=== Problem to solve ===
Verbatim output required. Print the data in full.
##### Working data #####
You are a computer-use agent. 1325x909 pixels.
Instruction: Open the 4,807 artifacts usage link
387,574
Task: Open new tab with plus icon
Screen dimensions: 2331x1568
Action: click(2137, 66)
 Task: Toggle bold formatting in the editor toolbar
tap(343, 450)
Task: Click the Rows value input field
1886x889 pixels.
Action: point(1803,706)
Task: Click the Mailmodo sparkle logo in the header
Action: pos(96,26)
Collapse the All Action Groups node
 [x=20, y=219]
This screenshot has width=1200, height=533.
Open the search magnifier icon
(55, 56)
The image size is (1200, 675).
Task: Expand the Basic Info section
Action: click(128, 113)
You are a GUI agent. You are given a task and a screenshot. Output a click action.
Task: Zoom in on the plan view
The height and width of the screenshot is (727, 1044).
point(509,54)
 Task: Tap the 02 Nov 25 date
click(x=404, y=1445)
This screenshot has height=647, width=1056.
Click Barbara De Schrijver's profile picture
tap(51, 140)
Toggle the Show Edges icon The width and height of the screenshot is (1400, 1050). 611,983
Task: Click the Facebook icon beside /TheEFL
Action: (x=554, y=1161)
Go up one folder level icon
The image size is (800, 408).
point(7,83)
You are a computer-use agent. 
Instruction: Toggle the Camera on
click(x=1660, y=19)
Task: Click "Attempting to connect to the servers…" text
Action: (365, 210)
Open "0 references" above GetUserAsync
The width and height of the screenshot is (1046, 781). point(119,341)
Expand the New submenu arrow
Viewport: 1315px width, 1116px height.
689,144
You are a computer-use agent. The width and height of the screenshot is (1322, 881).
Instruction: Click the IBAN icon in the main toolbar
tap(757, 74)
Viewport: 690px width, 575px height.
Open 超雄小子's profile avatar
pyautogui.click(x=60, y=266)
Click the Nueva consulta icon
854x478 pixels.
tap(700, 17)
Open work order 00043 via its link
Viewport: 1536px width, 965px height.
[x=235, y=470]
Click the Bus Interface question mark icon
#####
=== Problem solution ===
You are a computer-use agent. 1325x909 pixels.
Instruction: Open the 4,807 artifacts usage link
387,574
Task: Open new tab with plus icon
Screen dimensions: 2331x1568
Action: click(2137, 66)
 Task: Toggle bold formatting in the editor toolbar
tap(343, 450)
Task: Click the Rows value input field
1886x889 pixels.
Action: point(1803,706)
Task: Click the Mailmodo sparkle logo in the header
Action: pos(96,26)
Collapse the All Action Groups node
 [x=20, y=219]
This screenshot has width=1200, height=533.
Open the search magnifier icon
(55, 56)
The image size is (1200, 675).
Task: Expand the Basic Info section
Action: click(128, 113)
You are a GUI agent. You are given a task and a screenshot. Output a click action.
Task: Zoom in on the plan view
The height and width of the screenshot is (727, 1044).
point(509,54)
 Task: Tap the 02 Nov 25 date
click(x=404, y=1445)
This screenshot has height=647, width=1056.
Click Barbara De Schrijver's profile picture
tap(51, 140)
Toggle the Show Edges icon The width and height of the screenshot is (1400, 1050). 611,983
Task: Click the Facebook icon beside /TheEFL
Action: (x=554, y=1161)
Go up one folder level icon
The image size is (800, 408).
point(7,83)
You are a computer-use agent. 
Instruction: Toggle the Camera on
click(x=1660, y=19)
Task: Click "Attempting to connect to the servers…" text
Action: (365, 210)
Open "0 references" above GetUserAsync
The width and height of the screenshot is (1046, 781). point(119,341)
Expand the New submenu arrow
Viewport: 1315px width, 1116px height.
689,144
You are a computer-use agent. The width and height of the screenshot is (1322, 881).
Instruction: Click the IBAN icon in the main toolbar
tap(757, 74)
Viewport: 690px width, 575px height.
Open 超雄小子's profile avatar
pyautogui.click(x=60, y=266)
Click the Nueva consulta icon
854x478 pixels.
tap(700, 17)
Open work order 00043 via its link
Viewport: 1536px width, 965px height.
[x=235, y=470]
Click the Bus Interface question mark icon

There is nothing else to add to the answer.